4.4 Configure your existing infrastructure as external service

External services exist to create a pointer to external systems. This creates a CNAME entry inside the Kubernetes DNS.

Use the new backend DNS name as external name for this resource.

To create the external service for your existing infrastructure run:

# Load settings
. ~/installsettings.sh

# Create external service cnx-backend
kubectl -n connections create service externalname cnx-backend --external-name $ic_internal

4.5 Create a ingress resource to forward the traffic

The basic ingress resource will proxy all traffic from the public IP to the old infrastructure. The resources to forward some specific paths to Customizer will be added later.

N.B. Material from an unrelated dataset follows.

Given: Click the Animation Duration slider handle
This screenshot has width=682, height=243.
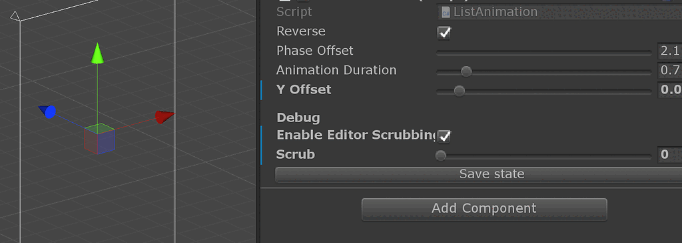Looking at the screenshot, I should coord(466,71).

To create the resource run:

#Run script to create the cnx_ingress rule
bash beas-cnx-cloud/Azure/scripts/cnx_ingress.sh

4.6 Test your forwarding

To test your forwarding, you can use curl or wget. I do not recommend to use a browser as the forwarding is not fully functional yet and with a full browser it is not that easy to see the details.

Test the access to your ingress loadbalancer by IP

As your DNS entry is still pointing to the “old” infrastructure, DNS name can not yet tested.

Access the Load Balancer DNS name e.g. curl -v -k “https://"

** Test the access to your ingress loadbalancer by DNS**

To access the load balancer via DNS Name, you need to either reconfigure your DNS Server or create a local hosts entry on your computer.

  1. Test ping <dns name> to check the correct DNS resolution to your new load balancer.
  2. Test curl -v -k http://<dns name> to check the correct response.
    The results of your test should be a redirect to the DNS name of your old infrastructure.
    The error causes are the same as above.

** Test with a browser **

You can now use a browser to test the access.

4.7 Point your DNS to the front door

When your can access your old infrastructure through the reverse proxy, you can modify the DNS entry for your connections infrastructure to use the load balancer public IP.

Before doing so, make sure you have a valid SSL certificate configured in your ingress controller.

After this step, your new infrastructure is productive as all of your users now access your connections instance through the ingress controller.